Las complicaciones surgían sobre la marcha y los sanitarios intentaban combatir una enfermedad infecciosa desconocida sin armas terapéuticas pero también sin equipos de protección individual, por lo que las bajas por coronavirus entre los profesionales dificultaba aún más si cabe la situación.
"Teníamos la sensación de pelear con las manos vacías. ¿Qué podíamos ofrecer a estos pacientes con una infección tan grave?", se pregunta.
"La necesidad de tratar -relata el médico- nos llevó a una situación inevitable, a utilizar medicinas que contaban con menos aval científico que en otras circunstancias, eran fármacos utilizados en otras patologías", señala en referencia a la combinación de determinados antivirales, antiinflamatorios o moduladores de la respuesta inmune.
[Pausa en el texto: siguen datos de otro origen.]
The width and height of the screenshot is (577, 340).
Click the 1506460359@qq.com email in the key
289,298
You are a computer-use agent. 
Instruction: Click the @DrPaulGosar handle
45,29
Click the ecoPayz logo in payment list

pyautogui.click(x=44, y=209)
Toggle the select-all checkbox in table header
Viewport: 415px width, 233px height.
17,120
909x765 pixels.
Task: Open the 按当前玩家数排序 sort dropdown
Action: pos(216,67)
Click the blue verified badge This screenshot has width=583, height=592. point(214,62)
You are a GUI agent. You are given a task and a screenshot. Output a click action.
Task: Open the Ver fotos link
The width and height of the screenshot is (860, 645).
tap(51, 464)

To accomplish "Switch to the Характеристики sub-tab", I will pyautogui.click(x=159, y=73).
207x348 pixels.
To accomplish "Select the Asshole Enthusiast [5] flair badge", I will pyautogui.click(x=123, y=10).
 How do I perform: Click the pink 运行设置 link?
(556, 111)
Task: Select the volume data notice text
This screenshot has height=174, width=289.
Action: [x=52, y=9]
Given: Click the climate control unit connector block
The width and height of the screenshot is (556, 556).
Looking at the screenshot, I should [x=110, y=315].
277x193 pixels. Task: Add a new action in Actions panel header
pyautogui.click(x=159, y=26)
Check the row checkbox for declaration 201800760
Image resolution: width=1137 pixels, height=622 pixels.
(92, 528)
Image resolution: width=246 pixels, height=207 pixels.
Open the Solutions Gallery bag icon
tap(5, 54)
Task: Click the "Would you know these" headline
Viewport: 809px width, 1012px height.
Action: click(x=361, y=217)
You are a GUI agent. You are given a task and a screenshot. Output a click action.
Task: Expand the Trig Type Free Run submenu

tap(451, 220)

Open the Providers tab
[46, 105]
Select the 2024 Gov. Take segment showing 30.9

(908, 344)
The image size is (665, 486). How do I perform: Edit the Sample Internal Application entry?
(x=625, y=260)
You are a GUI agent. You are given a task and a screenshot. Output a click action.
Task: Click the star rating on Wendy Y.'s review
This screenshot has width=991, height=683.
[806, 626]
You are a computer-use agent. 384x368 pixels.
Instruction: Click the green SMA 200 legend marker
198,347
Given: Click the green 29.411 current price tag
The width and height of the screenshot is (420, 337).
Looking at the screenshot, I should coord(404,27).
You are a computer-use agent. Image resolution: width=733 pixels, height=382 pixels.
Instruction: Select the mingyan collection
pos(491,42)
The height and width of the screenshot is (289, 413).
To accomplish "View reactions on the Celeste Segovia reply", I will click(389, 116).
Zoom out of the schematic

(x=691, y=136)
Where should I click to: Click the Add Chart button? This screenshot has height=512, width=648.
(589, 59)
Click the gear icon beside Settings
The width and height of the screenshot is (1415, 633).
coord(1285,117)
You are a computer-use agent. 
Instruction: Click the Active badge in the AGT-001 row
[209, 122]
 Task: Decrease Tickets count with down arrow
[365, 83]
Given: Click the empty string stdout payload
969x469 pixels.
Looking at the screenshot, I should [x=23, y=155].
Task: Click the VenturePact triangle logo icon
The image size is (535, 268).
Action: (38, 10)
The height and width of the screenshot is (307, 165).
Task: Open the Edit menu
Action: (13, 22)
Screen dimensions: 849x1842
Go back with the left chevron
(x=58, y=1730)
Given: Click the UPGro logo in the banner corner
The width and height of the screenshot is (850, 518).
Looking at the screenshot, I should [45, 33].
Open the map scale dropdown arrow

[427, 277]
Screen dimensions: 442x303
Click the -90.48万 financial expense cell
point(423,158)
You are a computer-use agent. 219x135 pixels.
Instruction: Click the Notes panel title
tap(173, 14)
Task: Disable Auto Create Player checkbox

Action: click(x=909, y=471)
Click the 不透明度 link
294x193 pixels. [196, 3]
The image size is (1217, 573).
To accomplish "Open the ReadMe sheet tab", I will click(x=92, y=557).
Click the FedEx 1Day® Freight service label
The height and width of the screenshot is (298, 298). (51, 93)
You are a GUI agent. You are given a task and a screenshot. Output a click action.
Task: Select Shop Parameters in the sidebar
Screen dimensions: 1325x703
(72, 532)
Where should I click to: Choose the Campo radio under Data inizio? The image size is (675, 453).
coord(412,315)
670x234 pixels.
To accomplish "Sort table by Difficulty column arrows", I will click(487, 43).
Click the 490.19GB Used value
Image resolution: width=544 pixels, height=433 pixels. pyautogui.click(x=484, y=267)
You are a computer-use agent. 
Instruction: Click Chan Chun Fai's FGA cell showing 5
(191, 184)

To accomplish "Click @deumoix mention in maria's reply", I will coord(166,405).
"Al ser una enfermedad nueva, las tratamientos que hemos tenido que elegir son aquellos que en teoría podían funcionar: antivirales que se probaron en epidemias anteriores por otros coronavirus, como MERS o SARS-COV-1, u otros después de ver las pruebas que se hacían en laboratorios con cultivos celulares del virus", explica.
Un arsenal terapéutico que ahora los ensayos clínicos multinacionales abiertos sobre la marcha persiguen acotar. Saber cuáles de ellos han funcionado para poder establecer un protocolo de actuación.
"Ha sido brutal la rapidez, ver cómo una enfermedad nueva ha permitido diseñar y poner en marcha ensayos clínicos basados en práctica clínica real, en un momento de estrés del sistema sanitario", resalta el doctor.
Aunque se han aprendido algunas lecciones, todavía quedan aspectos por verificar y por conocer y para eso es necesario, según José Ramón Paño, que el sistema sanitario apoye la investigación clínica y la figura del médico-investigador.